= TASK LIST =
• a. In the forum discussion about vehicles for reserve armour units, what name do the Royal Marines use for their armoured BV206s?
• b. Write the next part of the forum discussion about vehicles for reserve armour units, picking up after its final sentence.

Why can't the PRes Amd use BV206s?

We've already got them in our inventory, and the bloody things go anywhere and can carry or drag just about anything. I remember trying to 'stalk' a platoon of Norwegians on a winter ex, them on BV206s and us on skis, and there was no way we could follow them up the slopes they effortlessly cruised up (but they had to sleep sometime!).

We used them in Afghanistan on earlier tours. The Royal Marines have even armoured their BV206s, which they call the Viking, and are using them in Afghanistan.
 
tango22a said:
Pres Armour does not want or need complex surveillance suites or ...
Unfortunately, the question cannot be just about what the PRes Armour wants.  Force Structure & capability design must be based on answering the question of what the Army needs.  Within the answer to that question we can determine who wants to do what.  I do not see the "no frills" reserve vehicle addressing any military needs.  In our current operational climate, such a vehicle will never deploy and in the unlikely event that we find ourselves in the middle of another global mass mobilization war, our large peer enemy will have the sensor capabilities to detect and destroy such vehicles before they have had a chance to influence the battle.

= EXTRACTED ENTRIES =
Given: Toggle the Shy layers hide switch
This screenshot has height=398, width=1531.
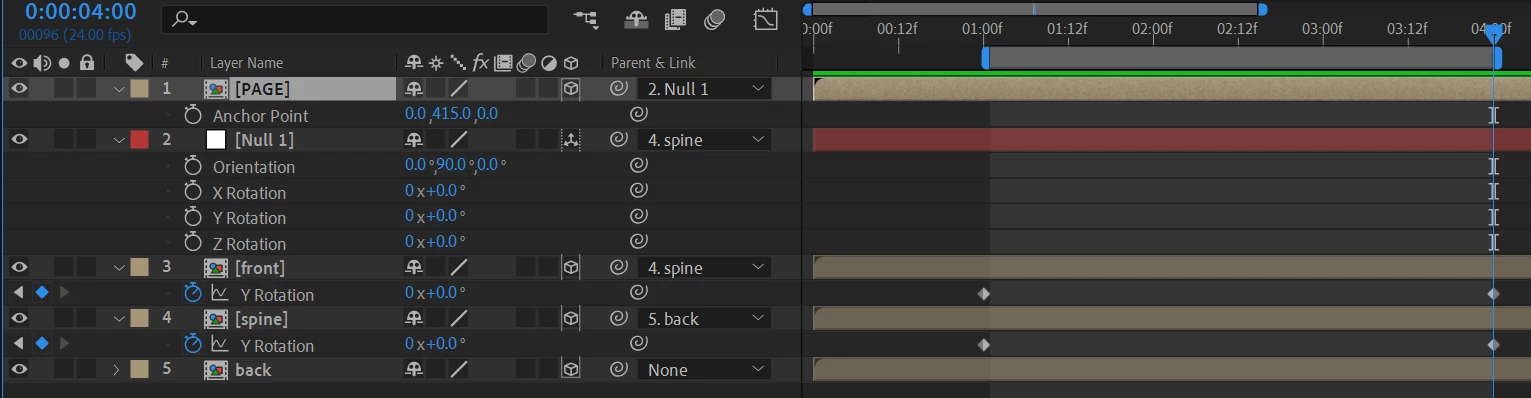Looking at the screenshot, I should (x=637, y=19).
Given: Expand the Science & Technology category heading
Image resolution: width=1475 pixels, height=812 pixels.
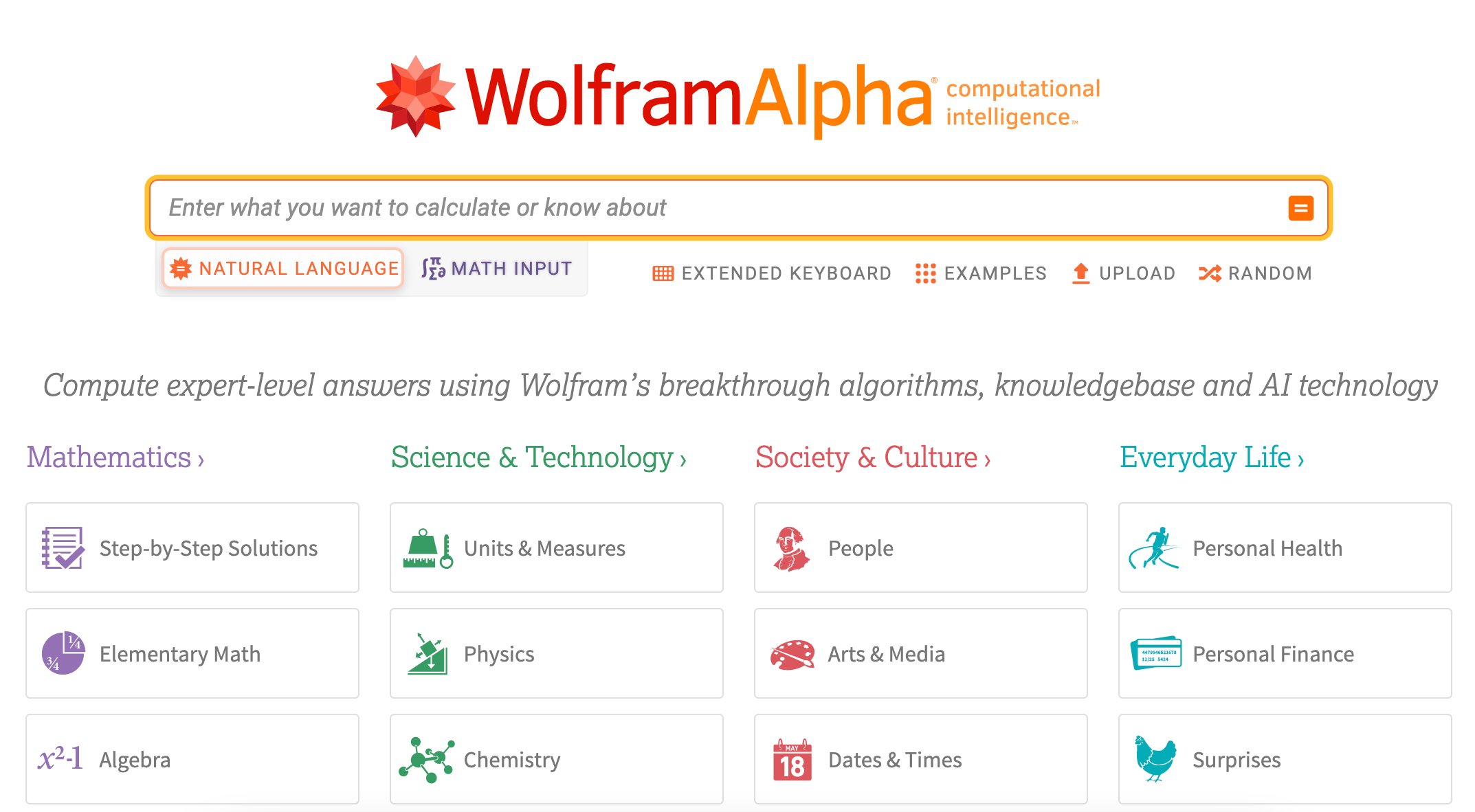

= ANSWERS =
• a. The Viking.

• b.
To be relevant integrated night vision & thermal are not options; Ground Moving Target Radar is not an option; and integrated digital communications are not an option.  All this costs money (which the CLS has stated he will not invest into a vehicle for the reserves), additional techs, and more training time.

.... and at the same time, I am not sure that such a unique PRes vehicle is what the reserve units want either (though I'm open to be told otherwise).  There has been a significant amount of complaint from the Armd Res on these forums that the only operational jobs open to them are the gate guards & Combat Arms Any.  Burdening them with a unique non-deployable vehicle will only entrench that dynamic further into the future.  If the reserves want a hope of keeping the training delta small enough for individual augmentation within trade, then the tools of the trade need to be mostly the same.
 
SeaKingTacco said:
Colin,

With respect- keeping 6 C1 Howitzers, some 5/4 tonne trucks and (then) new MLVWs serviceable with 10 guys is not even in the same league as contemplating penny-packeting armoured vehicles with complex surveillance and fire control systems around the countryside.

Try ancient Deuce's and M38's, M141's along with the 5/4. Not to mention everybodies crappy radios and other kit. Actually the hardest part was fending off a jealous Brigade headquarters eager to get their hands onto the "extra kit".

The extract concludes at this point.